Propositions I à XIII. — Ces treize premières propositions font connaître la nature des trois affections ou passions fondamentales : le désir, la joie, la tristesse et expliquent la transformation de la joie et de la tristesse en amour et en haine. Le point le plus important à bien saisir est le rapport du désir (cupiditas) avec la volonté (voluntas) le texte capital se trouve au commencement du Scolie de la Proposition 9. La volonté est l’effort par lequel l’Âme considérée en elle-même, comme une pensée singulière et active, tend à se conserver ; en d’autres termes, c’est l’affirmation par l’âme de sa propre existence et, par conséquent, de toutes les idées qui sont en elle. On a vu dans la deuxième Partie (Corollaire de la Proposition 49 ; voir la note) que cette affirmation était pour Spinoza tout à fait identique à la conception même des idées : Voluntas idem est ac intellectus. Le désir est l’essence de l’homme considéré comme formé d’une âme et d’un corps ; la volonté est donc le désir envisagé uniquement comme générateur d’idées.

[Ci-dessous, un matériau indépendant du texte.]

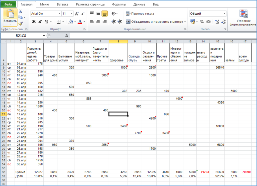Click the Percent style icon
Viewport: 257px width, 186px height.
tap(202, 22)
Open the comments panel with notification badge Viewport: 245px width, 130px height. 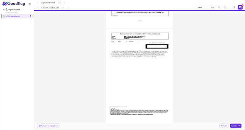[240, 7]
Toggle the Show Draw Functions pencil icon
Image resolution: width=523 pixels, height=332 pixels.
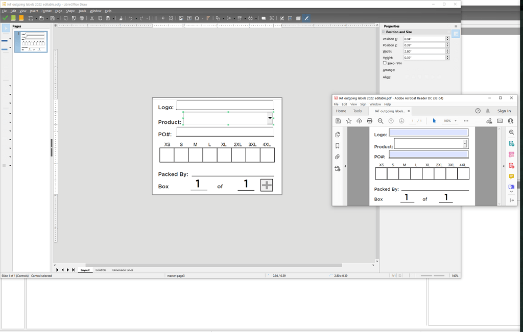click(x=305, y=18)
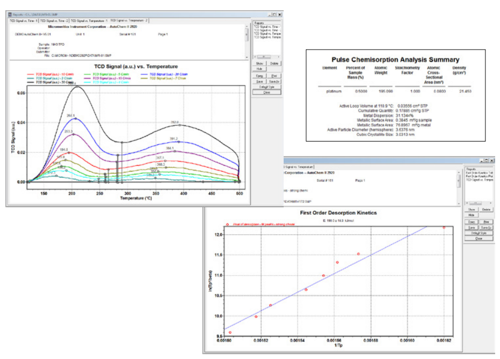500x359 pixels.
Task: Click Save button in the top Reports window
Action: click(x=259, y=81)
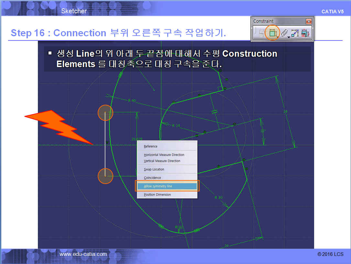The width and height of the screenshot is (351, 264).
Task: Select the R 40 radius dimension
Action: [132, 101]

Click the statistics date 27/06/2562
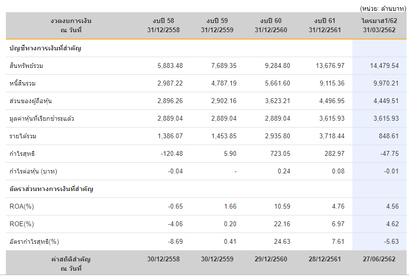coord(379,259)
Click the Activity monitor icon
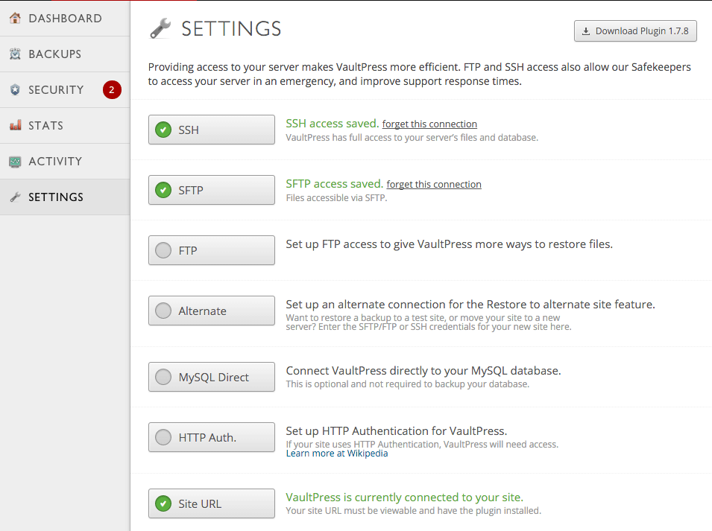This screenshot has width=712, height=531. coord(15,162)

Proposition II, Scolie. — Tout ce Scolie est dirigé contre le dualisme cartésien. On remarquera la façon dont Spinoza réfute, page 260, l’argument tiré par les dualistes, partisans d’une action directe exercée par l’âme sur le corps, du témoignage de la conscience ; vous prétendez, dit-il, savoir d’expérience que certains mouvements du corps sont déterminés par les pensées de l’âme ; mais l’expérience n’enseigne-t-elle pas également que pendant le sommeil du corps l’âme est incapable de penser ?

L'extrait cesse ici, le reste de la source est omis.